Film Review | Ex Machina
In his formidable directorial debut, screenwriter Alex Garland crafts a modern parable of the information age with this meticulously designed sci-fi thriller. Erotically charged by a star-making performance from Alicia Vikander as Ava, an AI-enabled robot, the film avoids femme fatale and monster movie tropes, instead making the character a source of sympathy. Oscar Isaac plays, with signature gravitas, her Frankensteinian creator, Nathan, a genius search engine maven using data analytics to replicate the human mind. Rounding out the compact cast is a spot-on Domhnall Gleeson as the gifted but naive techie recruited to test Ava's ability to pass for human via a week-long Turing test.

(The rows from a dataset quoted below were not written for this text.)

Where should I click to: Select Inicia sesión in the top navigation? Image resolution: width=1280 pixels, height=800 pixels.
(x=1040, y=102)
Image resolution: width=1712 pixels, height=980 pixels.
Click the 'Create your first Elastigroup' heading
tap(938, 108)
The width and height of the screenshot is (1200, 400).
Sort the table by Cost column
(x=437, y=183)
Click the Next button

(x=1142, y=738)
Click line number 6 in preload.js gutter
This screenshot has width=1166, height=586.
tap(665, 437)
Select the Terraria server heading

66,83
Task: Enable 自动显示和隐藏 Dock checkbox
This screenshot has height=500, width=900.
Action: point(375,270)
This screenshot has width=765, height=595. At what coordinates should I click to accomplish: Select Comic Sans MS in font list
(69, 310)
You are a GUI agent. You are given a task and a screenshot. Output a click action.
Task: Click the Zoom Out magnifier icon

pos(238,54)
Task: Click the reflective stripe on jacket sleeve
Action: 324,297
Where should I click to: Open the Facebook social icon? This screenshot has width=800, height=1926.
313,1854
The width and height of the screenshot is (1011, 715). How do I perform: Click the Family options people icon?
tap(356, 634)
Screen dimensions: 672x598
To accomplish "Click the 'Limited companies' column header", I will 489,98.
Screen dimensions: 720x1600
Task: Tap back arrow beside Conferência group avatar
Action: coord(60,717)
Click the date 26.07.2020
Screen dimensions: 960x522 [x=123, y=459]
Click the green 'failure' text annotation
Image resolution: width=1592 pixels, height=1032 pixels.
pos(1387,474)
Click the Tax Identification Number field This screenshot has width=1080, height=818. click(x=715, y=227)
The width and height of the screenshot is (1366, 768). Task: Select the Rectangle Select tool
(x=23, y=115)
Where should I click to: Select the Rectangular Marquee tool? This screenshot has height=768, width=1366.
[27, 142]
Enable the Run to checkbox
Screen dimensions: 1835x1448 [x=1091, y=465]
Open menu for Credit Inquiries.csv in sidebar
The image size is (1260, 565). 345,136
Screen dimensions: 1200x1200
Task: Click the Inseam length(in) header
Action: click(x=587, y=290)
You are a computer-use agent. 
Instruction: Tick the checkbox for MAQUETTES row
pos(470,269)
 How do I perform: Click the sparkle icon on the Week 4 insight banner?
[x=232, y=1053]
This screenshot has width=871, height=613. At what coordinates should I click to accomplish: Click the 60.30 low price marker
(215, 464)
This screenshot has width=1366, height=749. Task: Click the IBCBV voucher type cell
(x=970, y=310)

It is the trio's daily interactions within the confines of a sequestered research facility that expose each individual's true nature.
The characters' dialogue, which drives much of the film, is by turns heady with biotechnological jargon, darkly comic through Nathan's booze-splashed barbs toward his slightly less brilliant mentee, and tragically ironic, as Ava reflects on possessing immense talents while she remains hidden from an outside world that might champion them. These conversations, along with the physical staging of the actors therein, are rife with sexual implications - a running commentary on the permanence of lust in the digital realm. Further enhancing the sense of isolation are intercut shots of the compound's unsullied natural surroundings, continuous reminders that any aid is a distant helicopter flight away.
As the traditional hero, villain and damsel roles begin to shift within the group, we retroactively question each player's actual motivation. It's the film's delight in subverting expectations that commands audience attention through the pull-no-punches finale, which is at once ruthless and hopeful. In providing his cast an engaging script not without its share of twists, and one wide open to interpretation, Garland constructs a fascinating and acute vision of the near future.